INF 510

This is the first of 3 “milestones” for the final project. Please read this entire document

carefully.

This project can be done individually or in pairs (no groups larger than 2 are allowed). The
amount of effort for a pair project will be roughly double an individual project. You are on your
own to set up a group if you so desire (feel free to use the Piazza forum, etc.). Once you have
turned in this first assignment as a group, you must keep that group throughout the project.
In general, the focus of the project is to show you can acquire, model, store and process
multiple sources of data, and build reliable pipelines to do so. For this course, actual “analysis”
of the data is secondary; you’ll be expected to say something about the data, but your
conclusions are not the focus of the project.

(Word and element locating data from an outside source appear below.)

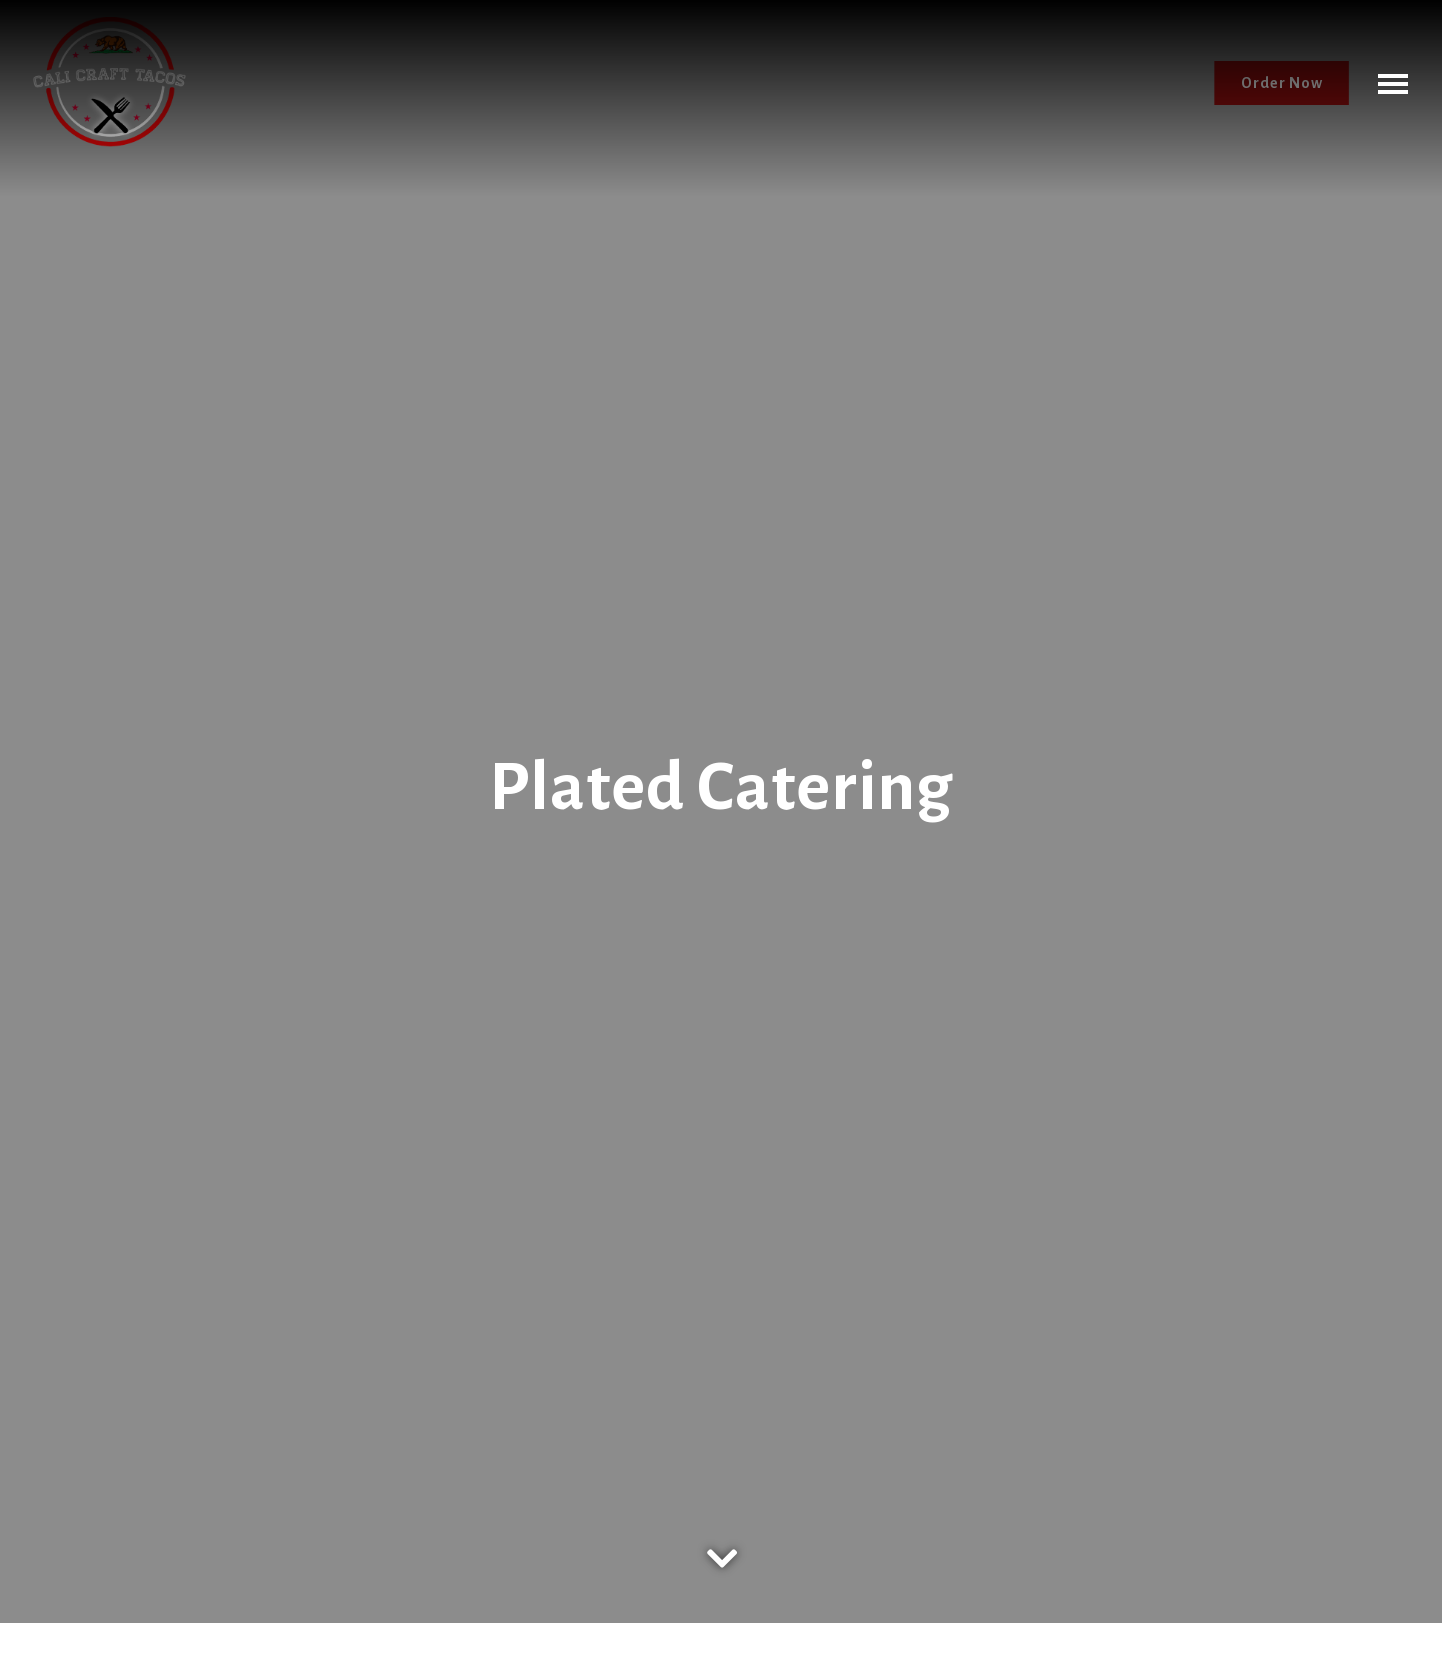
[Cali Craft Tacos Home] (109, 82)
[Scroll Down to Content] (721, 1545)
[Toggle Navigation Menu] (1393, 83)
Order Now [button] (1282, 83)
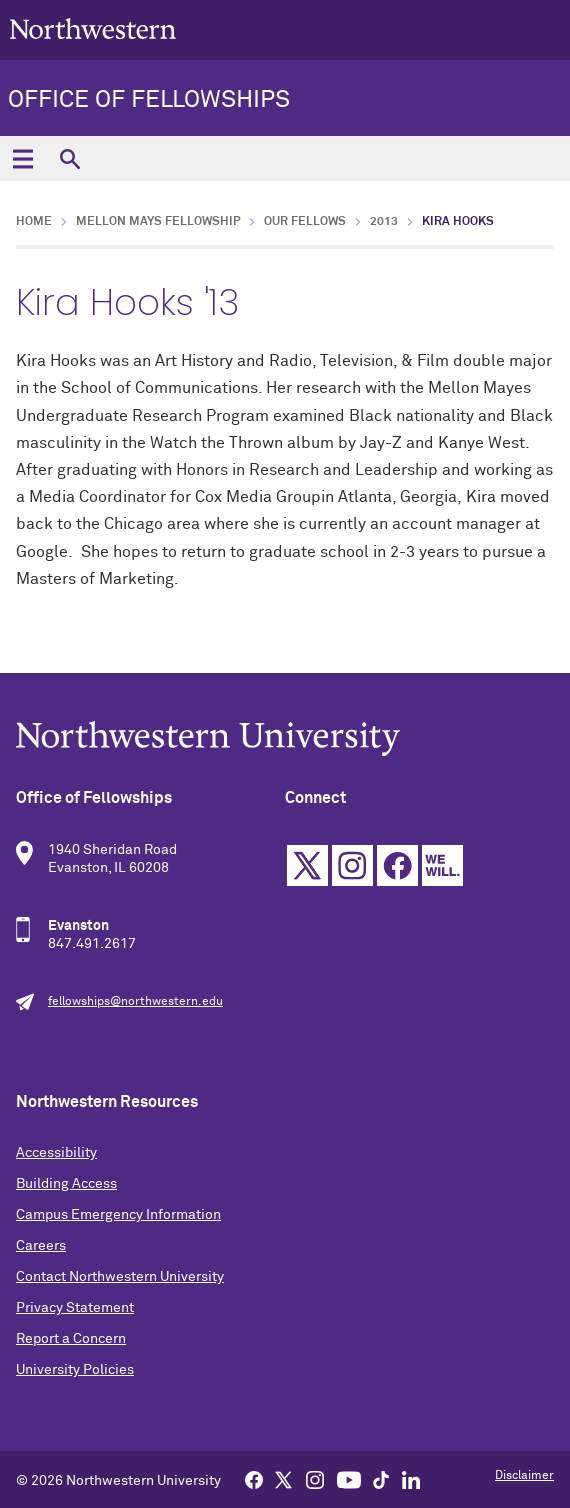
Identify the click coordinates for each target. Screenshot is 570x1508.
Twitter (307, 865)
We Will (442, 865)
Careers (41, 1246)
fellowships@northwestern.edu (135, 1002)
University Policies (75, 1370)
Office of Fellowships (149, 100)
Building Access (66, 1184)
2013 (384, 222)
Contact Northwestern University (120, 1277)
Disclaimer (524, 1476)
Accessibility (56, 1153)
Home (34, 222)
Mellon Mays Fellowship (158, 222)
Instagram (352, 865)
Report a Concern (71, 1339)
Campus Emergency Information (118, 1215)
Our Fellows (305, 222)
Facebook (397, 865)
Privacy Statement (75, 1308)
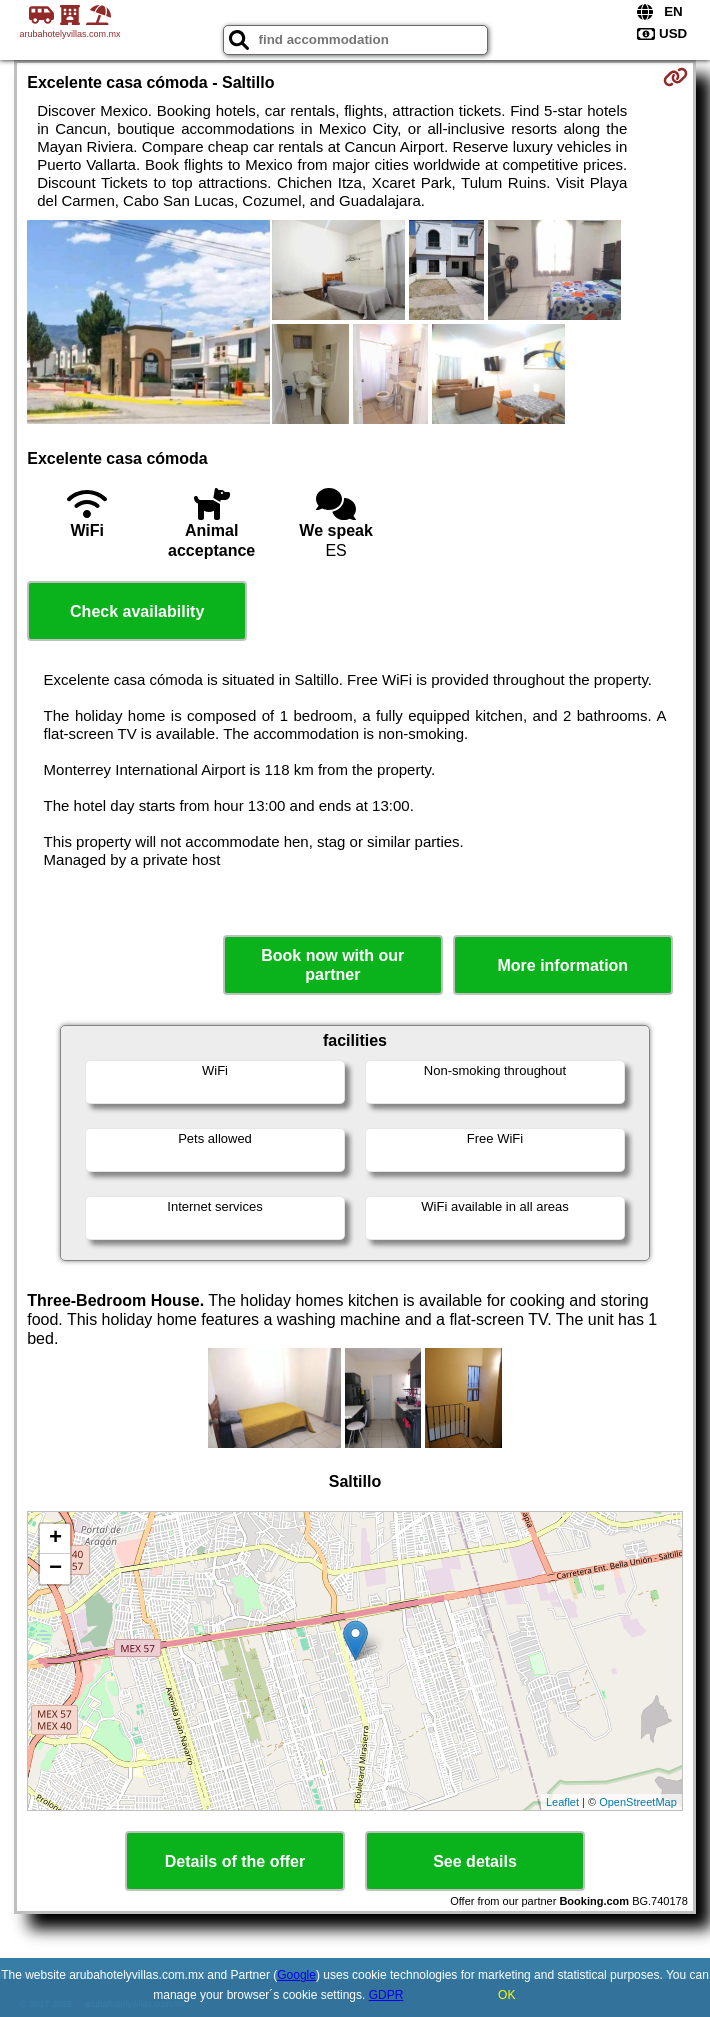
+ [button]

Your project will be scored on a number of factors, including (but not limited to!) the
complexity and size of your datasets, the quality of your pipeline and modeling code, and the
writeup of your research statement and conclusions. It’s a sizable amount of work, but it’s your
chance to actually do something substantial with data, so I hope you have fun with it!
The project contains three “milestones”, outlined below. Each one will be turned in separately,
with the final submission being your final project. Note that the first two milestones are
submitted via our course website. The final submission is to be done via GitHub.
Briefly, milestones are:

1). Data set and problem selection
2). Data acquisition and modeling infrastructure
3). Research conclusions and writeup